--- Objective ---
Transcribe the data below verbatim, but only the stretch from the line containing "The image size is (2576, 1400)." through the line containing "Deck File is", both lines included.

------

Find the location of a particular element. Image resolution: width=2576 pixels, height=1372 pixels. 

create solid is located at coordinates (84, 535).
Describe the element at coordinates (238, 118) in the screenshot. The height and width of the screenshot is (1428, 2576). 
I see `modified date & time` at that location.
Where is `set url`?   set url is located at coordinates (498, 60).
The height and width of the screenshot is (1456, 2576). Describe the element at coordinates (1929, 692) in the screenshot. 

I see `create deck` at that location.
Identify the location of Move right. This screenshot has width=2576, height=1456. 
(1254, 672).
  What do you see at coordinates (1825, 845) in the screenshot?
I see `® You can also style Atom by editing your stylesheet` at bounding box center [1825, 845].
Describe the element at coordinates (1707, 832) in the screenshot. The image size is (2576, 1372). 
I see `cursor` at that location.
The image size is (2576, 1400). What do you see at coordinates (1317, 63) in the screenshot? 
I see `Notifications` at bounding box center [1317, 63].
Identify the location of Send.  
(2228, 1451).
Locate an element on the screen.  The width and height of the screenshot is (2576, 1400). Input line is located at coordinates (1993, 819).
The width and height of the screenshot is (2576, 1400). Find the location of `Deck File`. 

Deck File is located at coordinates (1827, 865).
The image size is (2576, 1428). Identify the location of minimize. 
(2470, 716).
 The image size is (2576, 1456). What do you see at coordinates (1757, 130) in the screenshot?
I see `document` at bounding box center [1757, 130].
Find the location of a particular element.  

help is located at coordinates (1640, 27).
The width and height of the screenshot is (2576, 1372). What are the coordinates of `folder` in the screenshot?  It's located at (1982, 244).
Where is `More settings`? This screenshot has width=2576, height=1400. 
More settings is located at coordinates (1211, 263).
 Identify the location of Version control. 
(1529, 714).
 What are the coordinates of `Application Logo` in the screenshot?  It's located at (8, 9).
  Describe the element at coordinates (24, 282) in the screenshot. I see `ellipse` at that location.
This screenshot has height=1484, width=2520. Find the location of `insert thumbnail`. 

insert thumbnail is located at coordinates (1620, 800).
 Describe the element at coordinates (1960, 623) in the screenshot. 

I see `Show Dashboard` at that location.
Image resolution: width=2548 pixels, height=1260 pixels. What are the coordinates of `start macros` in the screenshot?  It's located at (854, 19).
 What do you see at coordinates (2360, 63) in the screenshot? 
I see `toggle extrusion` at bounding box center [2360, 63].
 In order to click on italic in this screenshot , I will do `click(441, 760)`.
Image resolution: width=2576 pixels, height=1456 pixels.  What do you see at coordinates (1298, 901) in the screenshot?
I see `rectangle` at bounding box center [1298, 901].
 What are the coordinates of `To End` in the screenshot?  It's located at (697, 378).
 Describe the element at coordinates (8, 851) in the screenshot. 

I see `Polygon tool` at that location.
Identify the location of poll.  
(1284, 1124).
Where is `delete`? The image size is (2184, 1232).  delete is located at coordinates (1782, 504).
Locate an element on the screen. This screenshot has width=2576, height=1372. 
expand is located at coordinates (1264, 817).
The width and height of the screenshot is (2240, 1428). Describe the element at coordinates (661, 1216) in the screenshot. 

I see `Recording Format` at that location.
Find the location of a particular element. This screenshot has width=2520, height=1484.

------

--- Written response ---
The image size is (2576, 1400). What do you see at coordinates (1317, 63) in the screenshot? 
I see `Notifications` at bounding box center [1317, 63].
Identify the location of Send.  
(2228, 1451).
Locate an element on the screen.  The width and height of the screenshot is (2576, 1400). Input line is located at coordinates (1993, 819).
The width and height of the screenshot is (2576, 1400). Find the location of `Deck File`. 

Deck File is located at coordinates (1827, 865).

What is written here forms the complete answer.